Gilbert Koh aka Mr Wang said...

I did not really keep up with the news last year, but if I am not wrong, there is already something on the cards about legislative changes to compel charities to make better disclosure of their finances to the public. Not sure if those changes have come into effect yet.

Durai's case raises many problematic issues. Unfortunately, I don't think it is so easy to separate Durai from NKF. He was, and is, their No. 1 man and from the sound of things, thoroughly controlled the organisation and how it operated.

Frankly, I think that the word "National" in National Kidney Foundation is deceptive. Now that we know how the NKF works, I think it should be compelled to rename itself.

The word "National" gives people the impression that you're dealing with some entity that is somehow linked to the government, somehow accountable and auditable and regulated and controlled. Now it seems that the only person who ever really controlled the NKF was Durai.

The way he charged around effectively suing his detractors in the past is also very disturbing. It raises old issues about the law of defamation, and shows why certain countries are more "lax" about defamation, when the defendant makes statements on a matter of public interest.

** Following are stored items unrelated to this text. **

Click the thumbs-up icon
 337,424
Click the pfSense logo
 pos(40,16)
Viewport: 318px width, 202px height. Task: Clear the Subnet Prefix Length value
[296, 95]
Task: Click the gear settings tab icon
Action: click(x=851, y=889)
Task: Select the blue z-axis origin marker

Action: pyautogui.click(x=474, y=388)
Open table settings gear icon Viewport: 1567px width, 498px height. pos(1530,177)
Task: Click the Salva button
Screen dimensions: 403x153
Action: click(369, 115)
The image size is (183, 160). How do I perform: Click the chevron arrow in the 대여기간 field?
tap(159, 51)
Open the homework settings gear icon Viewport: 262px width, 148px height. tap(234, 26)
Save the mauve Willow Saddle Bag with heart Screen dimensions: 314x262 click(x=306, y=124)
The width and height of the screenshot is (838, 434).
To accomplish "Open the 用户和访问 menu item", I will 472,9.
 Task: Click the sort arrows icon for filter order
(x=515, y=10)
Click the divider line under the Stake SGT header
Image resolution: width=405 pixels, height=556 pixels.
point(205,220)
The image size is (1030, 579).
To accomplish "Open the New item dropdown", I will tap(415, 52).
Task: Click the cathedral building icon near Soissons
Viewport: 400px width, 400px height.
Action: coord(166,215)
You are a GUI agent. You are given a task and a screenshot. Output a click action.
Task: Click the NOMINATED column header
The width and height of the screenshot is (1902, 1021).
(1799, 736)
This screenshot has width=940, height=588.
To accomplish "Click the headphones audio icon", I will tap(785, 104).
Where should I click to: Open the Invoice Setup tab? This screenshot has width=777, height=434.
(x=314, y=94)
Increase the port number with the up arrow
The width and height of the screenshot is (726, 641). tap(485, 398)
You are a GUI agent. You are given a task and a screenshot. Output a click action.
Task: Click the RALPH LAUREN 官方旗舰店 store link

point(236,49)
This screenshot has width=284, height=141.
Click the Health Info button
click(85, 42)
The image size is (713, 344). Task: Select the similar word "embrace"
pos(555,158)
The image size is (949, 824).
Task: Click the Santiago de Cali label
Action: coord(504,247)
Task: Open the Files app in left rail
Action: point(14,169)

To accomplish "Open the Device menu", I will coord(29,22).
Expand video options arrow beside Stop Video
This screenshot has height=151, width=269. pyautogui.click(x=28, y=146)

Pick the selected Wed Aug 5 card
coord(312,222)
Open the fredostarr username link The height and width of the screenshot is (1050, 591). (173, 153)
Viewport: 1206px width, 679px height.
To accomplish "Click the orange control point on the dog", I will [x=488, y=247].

Sometimes the defendant sees something significant and smells something suspicious, but he doesn't quite have the full facts to prove it. This is quite understandable, especially if the entity he talks about is a creature like NKF, quite powerful and quite determined to guard its secrets.

In these sorts of cases, the law should perhaps be less rigid about the law of defamation.

Gilbert Koh aka Mr Wang said...


Why would a charity need reserves that can last for 30 years?

A charity would only need that if it felt that for the next 30 years, it would be unable to get any donations from the public.

But that is ridiculous.

When Davinder Singh tells you that NKF has reserves to last for 30 years, don't forget that what he means is:

NKF can completely stop all its charity shows; cancel all its fundraising efforts; cease soliciting for donations; sack all its staff who organise fundraising efforts;

in effect, do absolutely nothing for the next 30 years

and still have enough to support all those kidney patients ...
for the next 30 years.

Anonymous said...

Thanks for this commentary and analysis. It really shows that the NKF is not a charitable organisation at all.

Anonymous said...

NKF can in fact reduce its spending without compromising the welfare of its patients. Isn't it clear by now that they have been spending on many other things besides?

And yes, Mr Wang. I wholeheartedly agree with a previous comment you made, that besides Durai, the practices of other members of top management should also come under scrutiny. In my imagination, some of them are heaving a huge sigh of relief that they're not the one in the dock and are busily cleaning up their tracks.

Anonymous said...

Why is NKF even having a corporate identity or creating an expensive corporate culture? They are a charitable not-for-profit organization whose main source of revenue is donations from the Singapore public. Then in all that's holy, why is Durai flying at all? Why does NKF have a massive huge commercial building? And why is Durai being paid the salary of a commercial CEO? The public donated the fracking funds that the parasite is sucking. Moreover considering the huge waiting times that kidney patients have to endure- surely the NKF is being misappropriated!